Drone and self-driving vehicle adoption will create a $4.9B market by 2030

Demand in the food and retail sectors will push the adoption of delivery drones and self-driving vehicles. A report from consultancy MarketsandMarkets “Autonomous Last-Mile Delivery Market by Platform,” predicts the drone and self-driving vehicle sector will grow to $4.9 billion by 2030, growing more than 20 percent each year. The report sees the advancement of sense-and-avoid systems in aerial delivery drones, expansion of e-commerce and increased use of low-cost and light payload drones by startups for product delivery.

The report breaks the growth down by platform, combining ground delivery vehicles such as self-driving trucks and vans and delivery robots into one group and cargo and delivery drones into another.

The report suggested that the use of autonomous vehicles, regardless of platform, could reduce last-mile delivery costs for the retail industry between 80% and 90%. “Furthermore, advancement in technology for autonomous ground delivery vehicles and increase in venture funding for the development of next-level ground delivery vehicles has enhanced the market growth. Suppliers are implementing autonomous means such as drones and robots to deliver the goods to the customer without human participation.

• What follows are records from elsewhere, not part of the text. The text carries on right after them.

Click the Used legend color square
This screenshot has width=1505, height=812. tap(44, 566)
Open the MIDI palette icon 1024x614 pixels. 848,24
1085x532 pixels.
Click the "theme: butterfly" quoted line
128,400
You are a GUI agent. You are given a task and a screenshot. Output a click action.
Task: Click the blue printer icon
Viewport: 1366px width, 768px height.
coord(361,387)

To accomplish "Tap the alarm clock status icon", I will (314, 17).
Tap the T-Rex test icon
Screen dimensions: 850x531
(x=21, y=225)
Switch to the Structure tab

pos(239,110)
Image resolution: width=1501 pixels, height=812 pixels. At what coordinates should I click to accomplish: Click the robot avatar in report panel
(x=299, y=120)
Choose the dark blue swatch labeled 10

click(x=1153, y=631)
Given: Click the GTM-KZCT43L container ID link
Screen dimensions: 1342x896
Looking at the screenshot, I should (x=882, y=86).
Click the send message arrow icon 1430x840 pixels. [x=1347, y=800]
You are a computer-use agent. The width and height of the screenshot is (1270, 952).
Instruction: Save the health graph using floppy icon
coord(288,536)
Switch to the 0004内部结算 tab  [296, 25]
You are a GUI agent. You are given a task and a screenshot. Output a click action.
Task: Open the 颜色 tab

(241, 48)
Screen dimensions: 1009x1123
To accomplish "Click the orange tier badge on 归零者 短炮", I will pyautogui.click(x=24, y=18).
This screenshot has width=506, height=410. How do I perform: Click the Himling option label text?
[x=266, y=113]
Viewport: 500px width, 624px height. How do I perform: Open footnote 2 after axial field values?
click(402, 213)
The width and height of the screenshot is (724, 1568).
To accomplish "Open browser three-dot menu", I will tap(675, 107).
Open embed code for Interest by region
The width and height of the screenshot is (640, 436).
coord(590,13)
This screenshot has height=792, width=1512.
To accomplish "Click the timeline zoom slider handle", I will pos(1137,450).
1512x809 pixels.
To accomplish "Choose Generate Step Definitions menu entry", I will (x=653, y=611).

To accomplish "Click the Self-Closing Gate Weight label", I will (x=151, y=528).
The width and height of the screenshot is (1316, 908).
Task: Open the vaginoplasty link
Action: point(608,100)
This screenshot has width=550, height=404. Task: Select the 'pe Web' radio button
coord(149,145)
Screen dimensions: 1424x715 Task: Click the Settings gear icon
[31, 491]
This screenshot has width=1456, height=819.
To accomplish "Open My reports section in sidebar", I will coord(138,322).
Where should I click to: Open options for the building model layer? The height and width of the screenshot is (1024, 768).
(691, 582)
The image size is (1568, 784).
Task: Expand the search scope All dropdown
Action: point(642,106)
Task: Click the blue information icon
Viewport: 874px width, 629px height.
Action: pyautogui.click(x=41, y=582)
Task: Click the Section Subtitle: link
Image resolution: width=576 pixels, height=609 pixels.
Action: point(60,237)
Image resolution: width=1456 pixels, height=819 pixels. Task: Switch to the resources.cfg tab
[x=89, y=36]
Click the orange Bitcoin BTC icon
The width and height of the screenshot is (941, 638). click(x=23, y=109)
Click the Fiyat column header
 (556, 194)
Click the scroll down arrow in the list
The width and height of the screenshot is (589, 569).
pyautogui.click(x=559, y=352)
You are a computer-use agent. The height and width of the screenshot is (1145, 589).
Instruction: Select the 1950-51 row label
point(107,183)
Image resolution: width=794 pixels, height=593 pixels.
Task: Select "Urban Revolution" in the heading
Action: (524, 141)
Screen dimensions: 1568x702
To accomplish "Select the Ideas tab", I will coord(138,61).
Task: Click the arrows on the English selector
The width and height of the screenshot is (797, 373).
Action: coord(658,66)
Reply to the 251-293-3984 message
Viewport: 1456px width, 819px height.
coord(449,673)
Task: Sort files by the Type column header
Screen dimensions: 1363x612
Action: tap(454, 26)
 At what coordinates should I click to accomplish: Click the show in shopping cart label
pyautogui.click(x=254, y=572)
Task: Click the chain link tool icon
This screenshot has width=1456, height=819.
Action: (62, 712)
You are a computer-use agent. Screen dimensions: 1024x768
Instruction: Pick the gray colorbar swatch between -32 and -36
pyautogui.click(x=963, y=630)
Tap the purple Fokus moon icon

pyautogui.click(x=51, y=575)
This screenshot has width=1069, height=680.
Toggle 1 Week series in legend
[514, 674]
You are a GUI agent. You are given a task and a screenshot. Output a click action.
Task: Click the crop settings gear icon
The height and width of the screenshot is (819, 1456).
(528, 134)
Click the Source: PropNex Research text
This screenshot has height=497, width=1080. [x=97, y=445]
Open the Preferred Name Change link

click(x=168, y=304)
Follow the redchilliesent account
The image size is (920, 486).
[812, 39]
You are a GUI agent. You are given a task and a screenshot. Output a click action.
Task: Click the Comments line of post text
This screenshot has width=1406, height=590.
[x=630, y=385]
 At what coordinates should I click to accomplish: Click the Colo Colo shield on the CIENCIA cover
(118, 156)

The number of firms has grown fast in recent years and includes Nuro, Einride, Elroy Air, Vecna Robotics, Uber, Serve Robotics and Starship Technologies. MarketsandMarkets identified global leaders as JD.com, Amazon, Kiwi Campus, Zipline, United Parcel Service, Wing, Flirtey, and Aerodyne Group. New pilots are launching almost daily. For example, FedEx and Domino’s are testing robot delivery with Nuro in Texas, Walmart is trialing autonomous middle-mile delivery with Gatik in Arkansas, and Uber and Lyft have announced self-driving delivery and ride-share pilots. UPS and Amazon are also working on drone delivery programs.

In particular, North America and the U.S. will lead the way during this period, MarketsandMarkets said, noting that investment by government and private firms are pushing advancements in autonomous last-mile solutions faster than other parts of the world.